Just as in Vietnam forty years before, there were no clearly defined front lines separating the U.S. forces from the Taliban. The plastic-covered situation maps on the walls of the Tactical Operations Center at the 3rd Brigade’s headquarters at Forward Operating Base Airborne outside the provincial capital of Maydan Shar reflected the tenuous and complicated nature of the Afghan battlefield. The U.S. Army held Maydan Shar and all of the district seats, which appeared on the situation map as blue “inkblots”; these were surrounded by a sea of red, which was the area the Taliban controlled or contested. There were hundreds of villages spread across the province. Some rated as “friendly” by the brigade’s intelligence staff; some were classified as “sitting on the fence.” Others were overtly hostile and made no secret of their loyalty to the Taliban.
The friendliest villages in Wardak were those inhabited by the Hazara people, an ancient tribe of Shiites who speak a version of Farsi (the national language of Iran), not the Pashto dialect of their Pashtun neighbors. The Hazaras, who comprise 30 percent of the province’s population, have traditionally been the sworn enemies of the Taliban. Because they are Shiites, they were labeled “infidels” by Mullah Omar’s Taliban regime and treated brutally. Because of their natural antipathy for the Taliban, the Hazaras have probably done more than anyone else to help the U.S. Ar
my hold Wardak Province over the past three years. They have also been a continual gold mine for the U.S. Army intelligence collectors in the region.

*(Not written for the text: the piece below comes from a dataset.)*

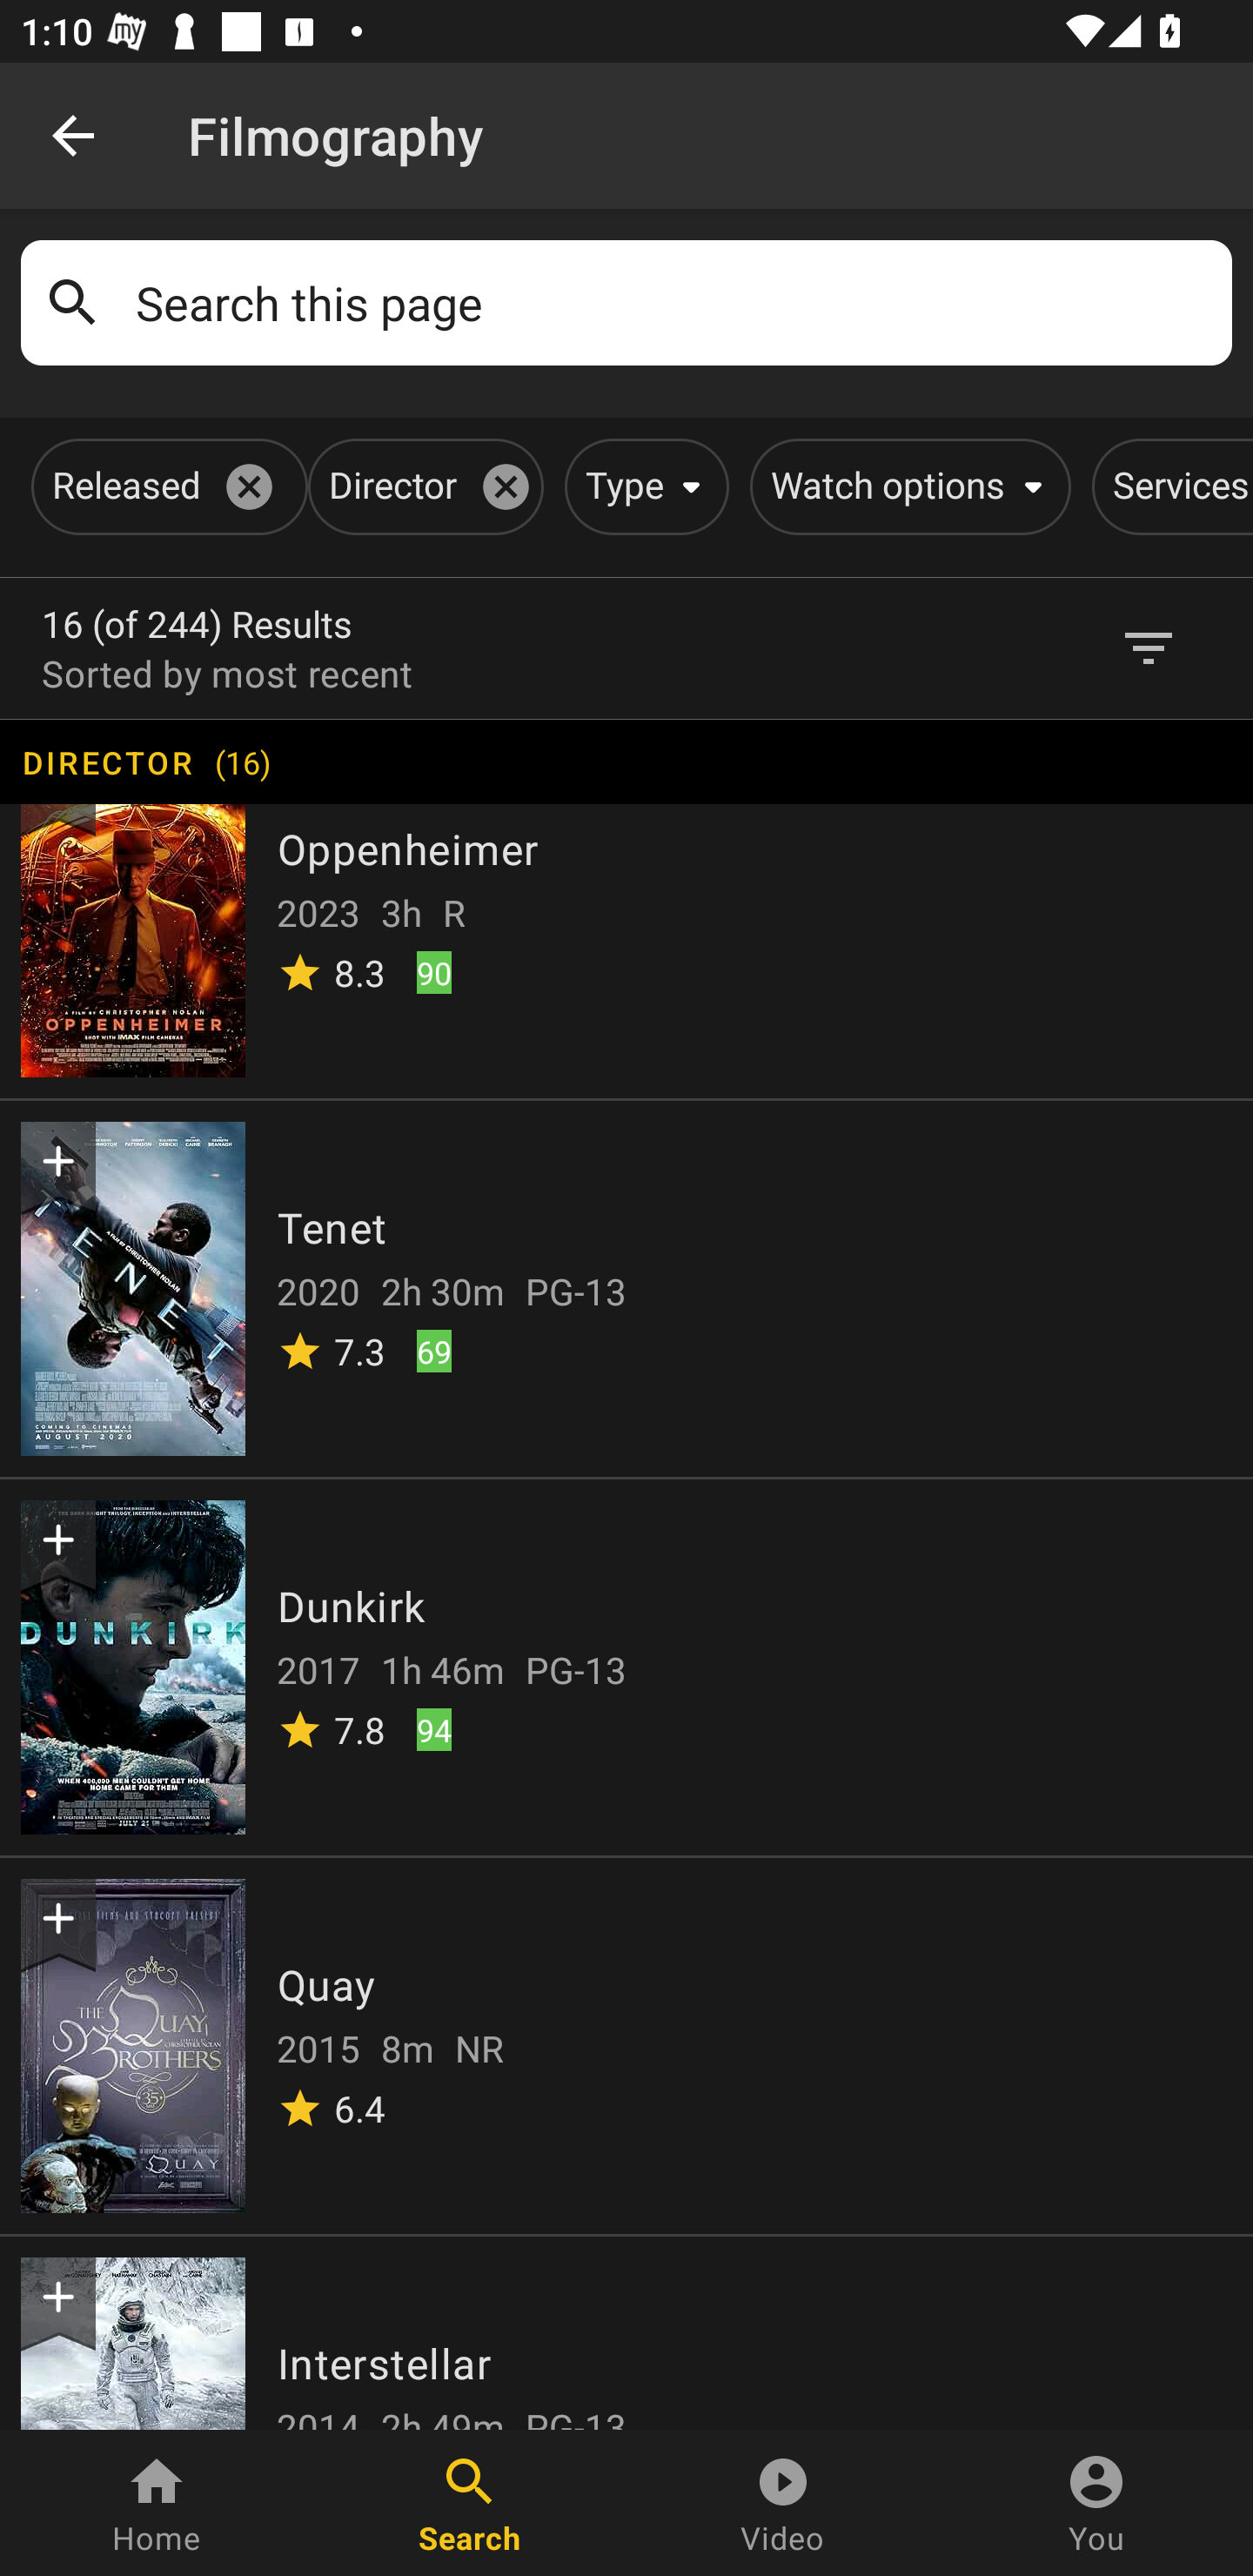 The width and height of the screenshot is (1253, 2576). Describe the element at coordinates (421, 486) in the screenshot. I see `Director` at that location.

According to a U.S. Army platoon commander who served with the 10th Mountain Division in Wardak in 2009, “The Hazaras were wonderful people and fantastic sources of intel about the Taliban. When we visited their villages up in the hills, everyone came out to meet us. We had to sit down for tea with the village chief and all the old men, followed by a meal. We were there for hours. And when we finally said our good-byes and got out of the village, my intelligence NCO had a notepad full of juicy tidbits about local Taliban activities.”
These informal sit-down shuras (meetings) over tea with the Hazara village elders invariably produced a plethora of hard, and sometimes actionable, intelligence information about what the Taliban were up to. Two U.S. Army intelligence officers who served in Wardak in 2009 and 2010 conservatively estimated that they got about 75 percent of their best intelligence information about the Taliban from the Hazaras.
But the relationship with the Hazaras took a painfully long time to develop, in part because the U.S. Army and the Afghan government had largely ignored the Hazaras and their needs since the U.S. invasion in 2001. The harmonious relationship that the U.S. military once had with the Hazara villagers immediately after the 2001 invasion was gone, replaced by wariness, and sometimes outright hostility, because the promises that had been made a decade earlier in return for their support against the Taliban had never been honored.